Adds the ctraffic continuous traffic test program.
Start;
log=/tmp/$USER/xcluster/test.log # $log is assumed to be set from now on
./ctraffic.sh test start > $log
# Variations; single-stack and dual-stack with IPv6 as "main"
./ctraffic.sh test --mode=ipv4 start > $log
./ctraffic.sh test --mode=ipv6 start > $log
xcluster_BASE_FAMILY=IPv6 ./ctraffic.sh test start > $log
Test;
./ctraffic.sh test > $log
# Get stats;
./ctraffic.sh test get_stats > $log
jq . < /tmp/ctraffic.out
Remove and re-add an ECMP target and investigate the impact on traffic.

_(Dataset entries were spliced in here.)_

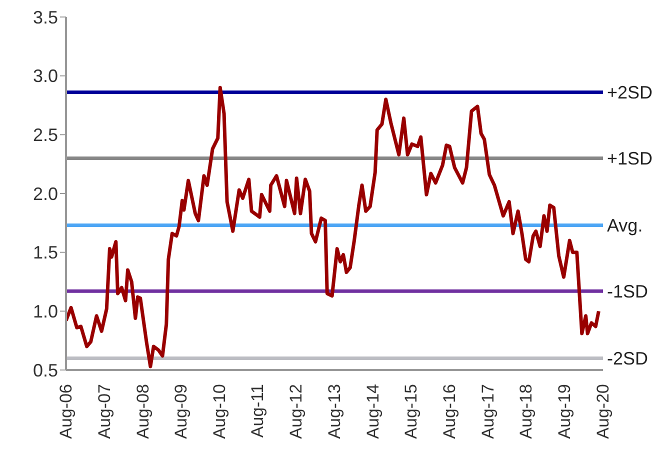  Describe the element at coordinates (296, 412) in the screenshot. I see `x-tick-label: Aug-12` at that location.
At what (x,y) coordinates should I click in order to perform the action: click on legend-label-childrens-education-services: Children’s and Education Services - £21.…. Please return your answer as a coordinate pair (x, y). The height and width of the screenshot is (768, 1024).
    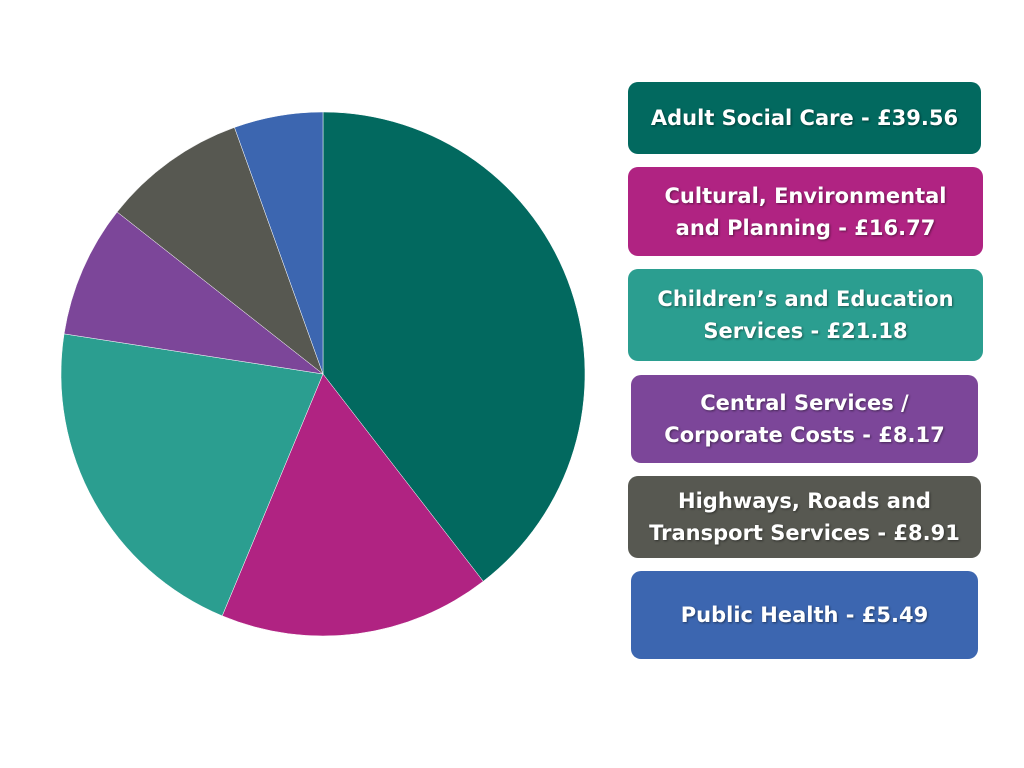
    Looking at the image, I should click on (806, 315).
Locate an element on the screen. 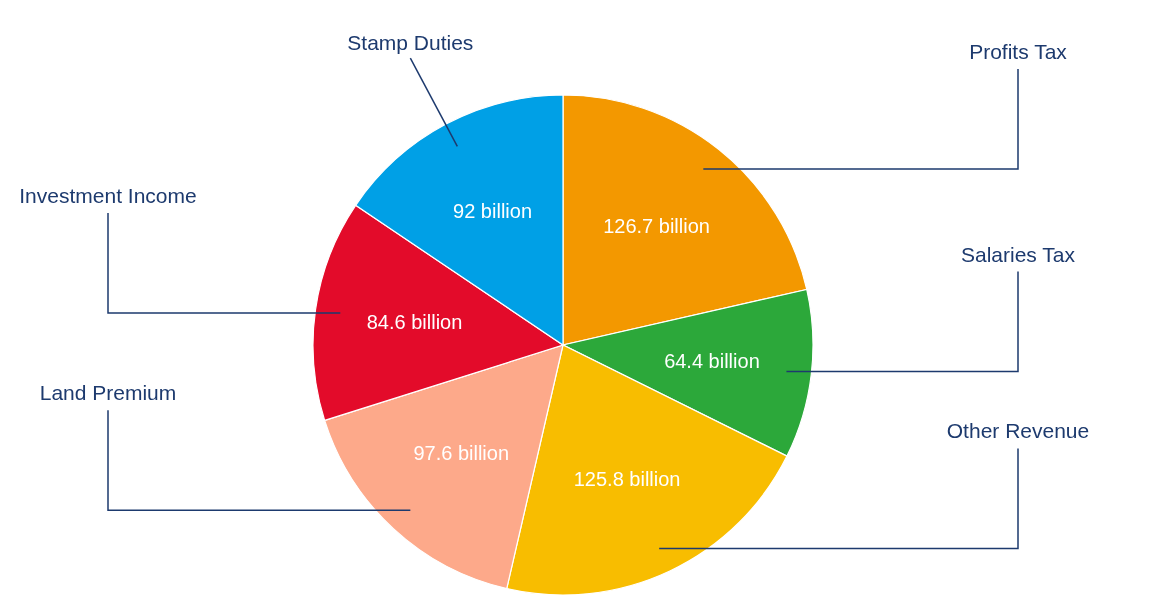 This screenshot has height=597, width=1169. data-label: 126.7 billion is located at coordinates (656, 226).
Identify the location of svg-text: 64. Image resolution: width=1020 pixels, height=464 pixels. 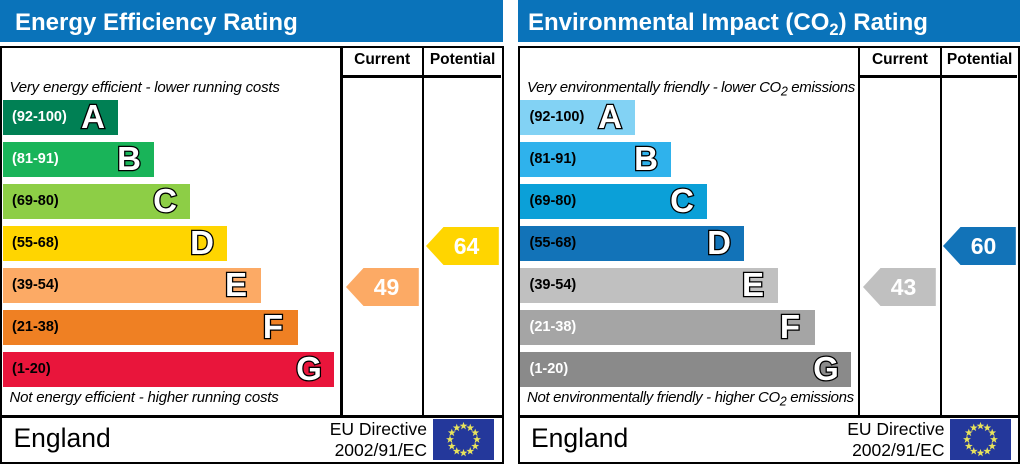
(466, 246).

./ctraffic.sh test start > $log
# On a router;
ctraffic -timeout 1m -address 10.0.0.0:5003 -nconn 400 -rate 400 -monitor | jq .
# On the same router but in another terminal;
ip route change 10.0.0.0/24 \
nexthop via 192.168.1.2 \
nexthop via 192.168.1.3 \
nexthop via 192.168.1.4
# Watch the monitoring printouts, ~200 connections lost;
ip route change 10.0.0.0/24 \
nexthop via 192.168.1.1 \
nexthop via 192.168.1.2 \
nexthop via 192.168.1.3 \
nexthop via 192.168.1.4
# Watch the monitoring printouts, another ~100 connections lost;
Some manual experimenting gives that ~200 connections are lost when one (of 4) ECMP target is removed. When the ECMP target is re-added another ~100 connections are lost. This is less than expected so it implies that Linux uses consitent hashing.
Iptables is used to simulate a shaky network;
log=/tmp/$USER/xcluster/test.log
./ctraffic.sh test start > $log
# On a router;
ctraffic -timeout 30s -address 10.0.0.0:5003 -nconn 40 -rate 500 -monitor \
-stats=all > /tmp/packet-loss.json
# In another terminal
iptables -A INPUT -i eth1 -m statistic --mode random --probability 0.05 -j DROP
iptables -D INPUT 1
Note that the dropped
packets increase. This is because when it is
time to sent the next packet with the specified rate the reply has not
been received yet due to retransmits.
The ctraffic
server is upgraded with rolling
update.
In this test a private docker registry must be
used. Start by copying the existing ctraffic
image to the private
registry but with a new tag;
skopeo copy --dest-tls-verify=false docker-daemon:nordixorg/ctraffic:latest docker://172.17.0.2:5000/nordixorg/ctraffic:v99.0
The "strategy" is configured like this;
strategy:
rollingUpdate:
maxSurge: 0%
maxUnavailable: 25%
type: RollingUpdate
Since we have 4 replicas the pods are upgraded 1-at-the-time. An analyze of 120 connections are lost and reconnected may look like this;
R1 R2 R3 R4 Lost
30 30 30 30 0
0 40 40 40 30
13 0 54 53 40
31 18 0 71 54
54 42 24 0 71
195 Total
To test we start ctraffic
and perform an upgrade. It is also
interresting to monitor the replica-sets with kubectl get rs
during
the upgrade;
log=/tmp/$USER/xcluster/test.log
./ctraffic.sh test start > $log
# On a router;
ctraffic -timeout 15s -address 10.0.0.0:5003 -nconn 120 -rate 500 -monitor \
-stats=all > /tmp/upgrade.json
# On the cluster;
vi /etc/kubernetes/ctraffic.yaml # image -> v99.0
kubectl apply -f /etc/kubernetes/ctraffic.yaml
# In another shell
watch kubectl get rs
After the tast has concluded "rcp" the /tmp/upgrade.json
to your
host and create a graph with;
$GOPATH/src/github.com/Nordix/ctraffic/scripts/plot.sh \
connections --terminal=qt --stats=/tmp/upgrade.json
Here is an example graph;
It conforms almost too good with the analyze above.